-- ASSIGNMENT --
From the listing below, please restate exactly the lines beginning at the one with "Task: Click Export to CSV" and ending at the one with "Screen dimensions: 713x444", both included, and skip the pictures.

-- INFORMATION SHOWN --
====
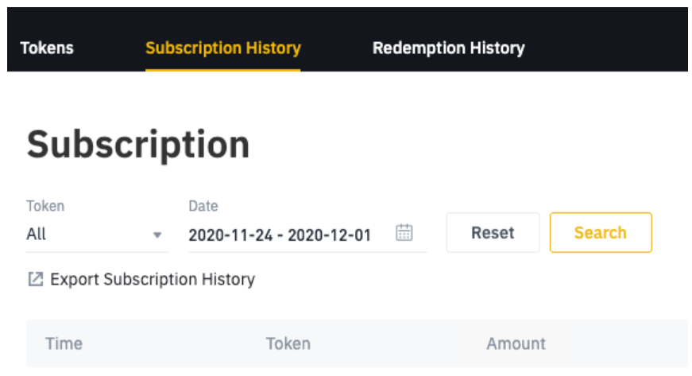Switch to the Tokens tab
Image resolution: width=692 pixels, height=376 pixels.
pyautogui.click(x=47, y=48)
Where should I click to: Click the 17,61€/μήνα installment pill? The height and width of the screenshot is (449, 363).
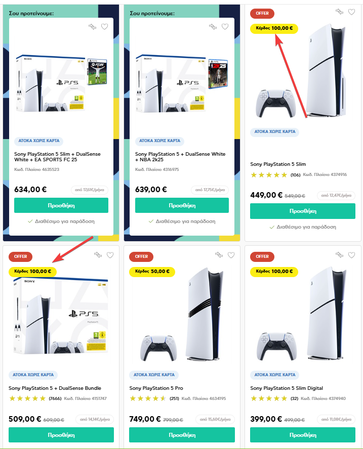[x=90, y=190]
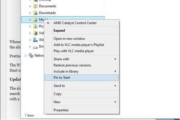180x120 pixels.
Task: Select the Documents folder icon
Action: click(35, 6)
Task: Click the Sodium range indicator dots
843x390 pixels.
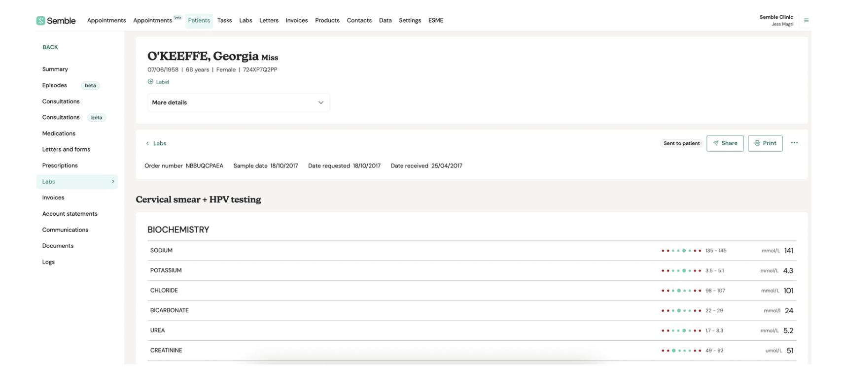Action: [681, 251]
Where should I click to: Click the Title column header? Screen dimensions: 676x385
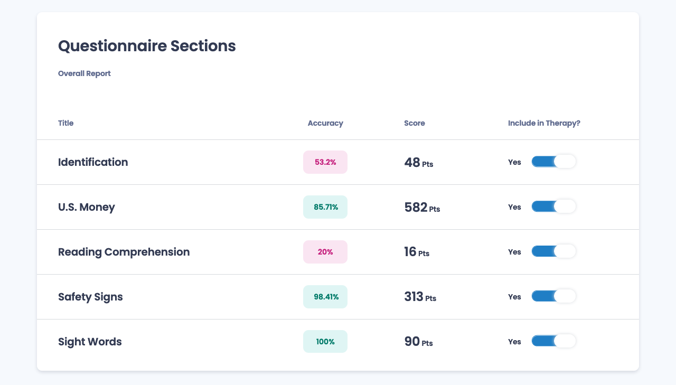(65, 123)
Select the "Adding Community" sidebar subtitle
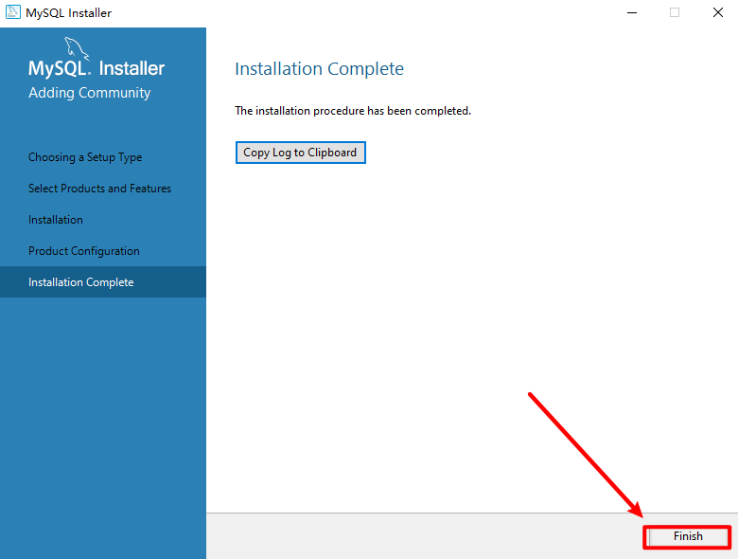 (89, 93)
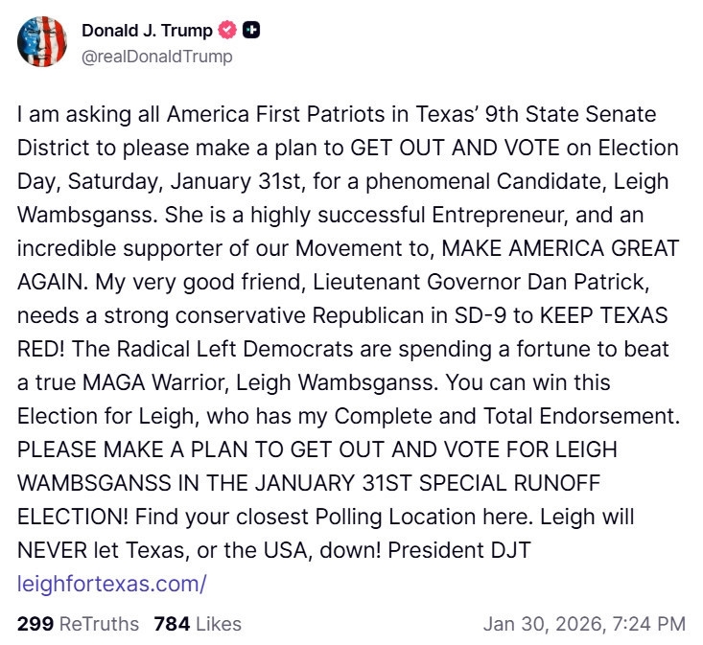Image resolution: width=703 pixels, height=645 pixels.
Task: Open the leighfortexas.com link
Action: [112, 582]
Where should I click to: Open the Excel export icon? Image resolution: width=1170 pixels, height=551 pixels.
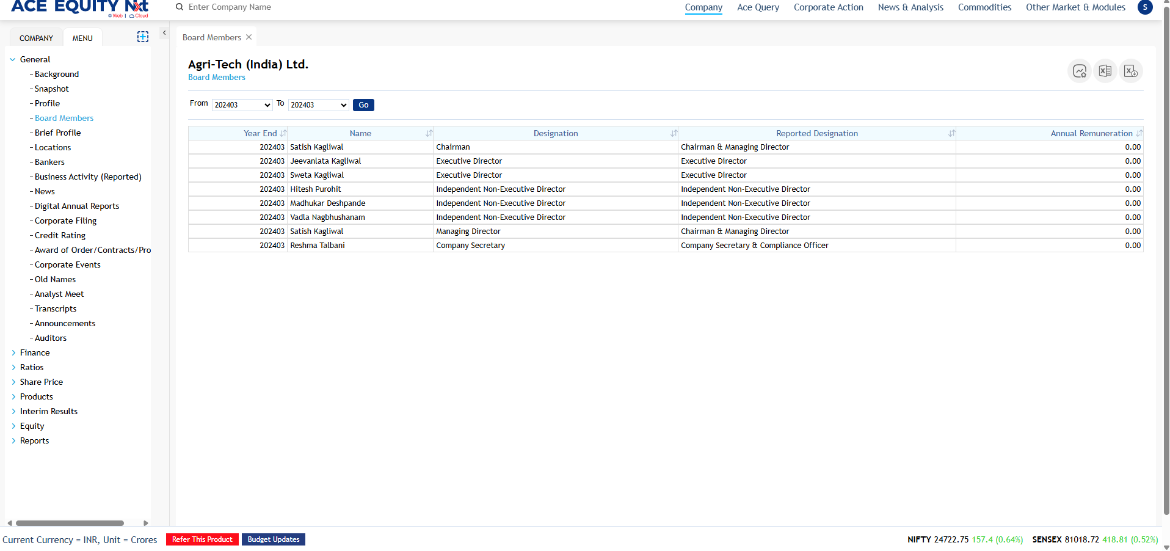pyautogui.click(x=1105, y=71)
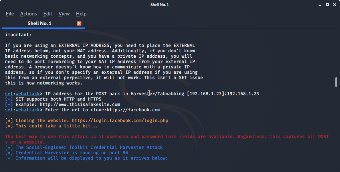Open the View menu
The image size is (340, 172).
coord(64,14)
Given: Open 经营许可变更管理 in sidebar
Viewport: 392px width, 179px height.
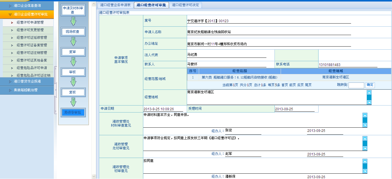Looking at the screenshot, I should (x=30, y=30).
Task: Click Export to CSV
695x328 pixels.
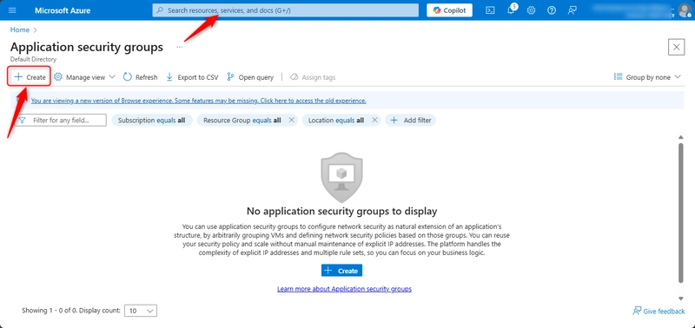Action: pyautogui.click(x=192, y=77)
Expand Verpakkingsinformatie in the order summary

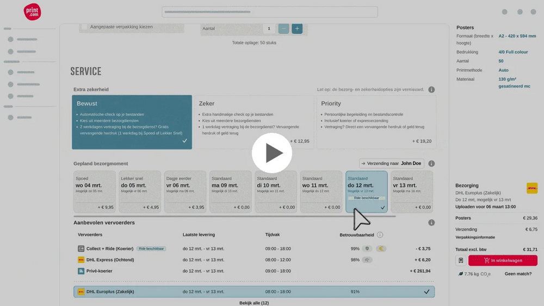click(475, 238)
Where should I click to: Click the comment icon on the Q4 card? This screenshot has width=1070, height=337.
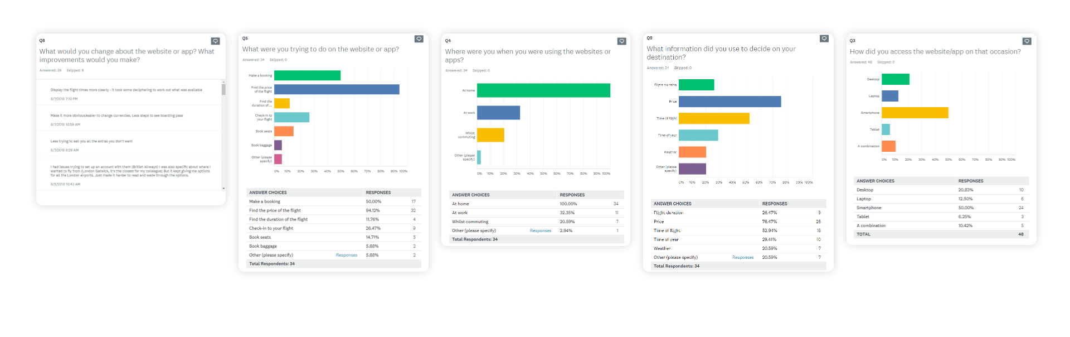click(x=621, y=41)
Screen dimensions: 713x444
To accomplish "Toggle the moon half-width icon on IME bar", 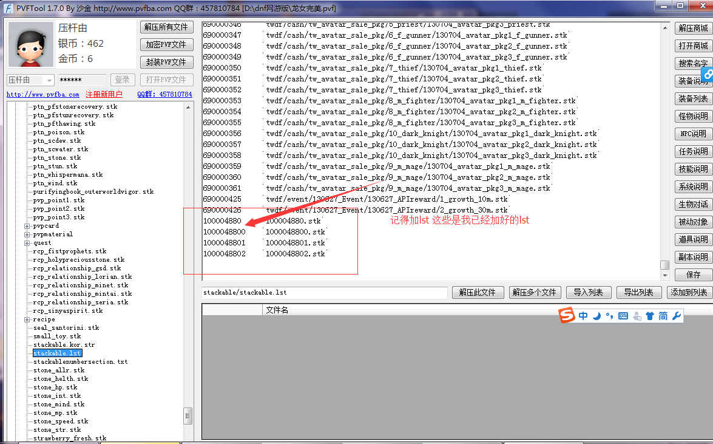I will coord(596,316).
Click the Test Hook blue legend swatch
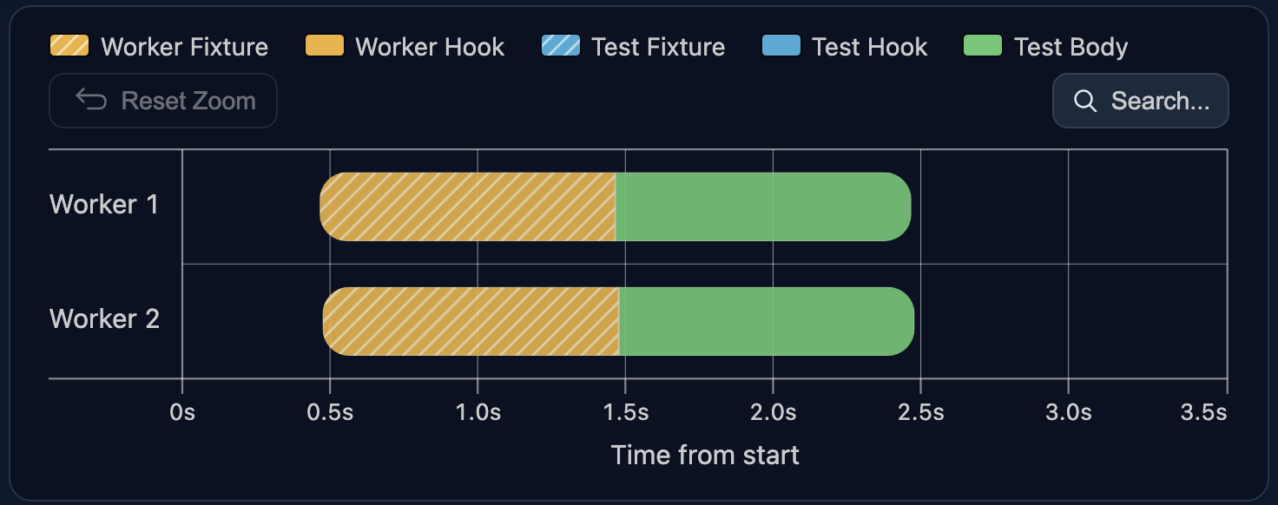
====
-- TASK ANSWER --
Task: Click Export to CSV
695x328 pixels.
Action: pyautogui.click(x=192, y=77)
Expand Verpakkingsinformatie in the order summary

click(475, 238)
Where should I click to: Click the comment icon on the Q4 card? This screenshot has width=1070, height=337.
click(x=621, y=41)
Screen dimensions: 713x444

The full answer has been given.